Opposition is also based on the certainty of tax increases. Proponents promise a tax increase of “only” $14/$100,000 of property valuation. But those taxes can be increased up to 3 percent per year with no additional permission from tax payers. This is a forever tax.


You spend more on movie and popcorn

Published April 29

Two factors that discourage students from continuing education are cost and the lack of confidence.

A community college in Idaho Falls would give students the opportunity to take a wider variety of dual-enrollment classes in high school, possibly graduating from high school with one (or more) college semesters already completed, and paid for! Those students that are not financially or academically prepared to go to a 4-year college could earn a Associate’s or Bachelor’s and transfer to a 4-year college later.

People who are working full-time and trying to take classes would have more opportunities to continue their education – without the added burden of higher cost of credits, price of gas and loss of time for commuting.

According to the Community College Study Panel Report of July 2016, the Bonneville Co. property tax allocation is fixed at $862,781 for the six-year study. That is an annual cost per average homeowner of $13.37. You’d spend more on a movie and popcorn!


The most popular letter from April, and one of the most popular Commentary items of 2017, came from Carla Kelly.

The title, “Laughing at nitwittery in print,” proved to be pure clickbait. The letter was in response to an article by the Post Register’s Bryan Clark about the Bonneville County Republican Central Committee’s vote on a resolution to oppose the community college taxing district:

Laughing at nitwittery in print

Published April 20

If Cheerios ended up on my table Saturday morning, here’s why. I was reading the Post Register over breakfast and laughed out loud at this hilarious sentence: “’Once these things [community colleges] have been created, who knows what kind of weird stuff they’re going to do?’”

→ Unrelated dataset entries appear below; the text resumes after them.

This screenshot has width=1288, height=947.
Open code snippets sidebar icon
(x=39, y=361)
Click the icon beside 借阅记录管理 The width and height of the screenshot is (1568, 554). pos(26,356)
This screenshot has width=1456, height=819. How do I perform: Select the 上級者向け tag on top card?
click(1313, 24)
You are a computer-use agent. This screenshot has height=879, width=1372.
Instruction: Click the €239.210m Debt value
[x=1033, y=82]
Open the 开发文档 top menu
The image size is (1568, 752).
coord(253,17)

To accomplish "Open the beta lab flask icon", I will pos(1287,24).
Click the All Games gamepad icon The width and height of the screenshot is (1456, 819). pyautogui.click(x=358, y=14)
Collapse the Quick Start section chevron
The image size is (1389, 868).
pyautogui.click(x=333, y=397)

I’ll probably chuckle all day over such nitwittery in print.

Here’s something about weird stuff. It means people are thinking. It means people who think become what is known in some circles as “educated.” Personally, I like living around smart and savvy people.

There’s this about community colleges – sometimes, cautious learners want to take a few classes to decide if college is right for them. They typically discover that knowledge is fun and useful, and that instructors are eager to help them, if they need it. I’ve seen this happen in universities (I’ve taught in two); I know it happens at the community college level.

Because tuition is more modest, community college is a great way to avoid or ameliorate a crushing student loan debt. Community colleges are also for older folks who want to stay sharp. My husband and I will happily pay $14 a year to see a whole spectrum of better-educated people here. Everybody.

Yeah, I had my laugh today, but I’m dead serious. If we don’t want the world to eat us for lunch, we need to expand the opportunity to learn. It can begin here with a community college. Vote yes on May 16.

(Word count: 245)


Idaho Falls

Finally, the Commentary page hosted several series in 2017, including the weekly “Learning the News” column, written by the Post Register’s publisher of 15 years, Roger Plothow.

Though Plothow has taken over a new division at APG, the Post Register’s parent company, he remains a part of the Post Register’s editorial board and has spun off his weekly series into a 60-minute presentation on media literacy that he offers area classes, schools and organizations.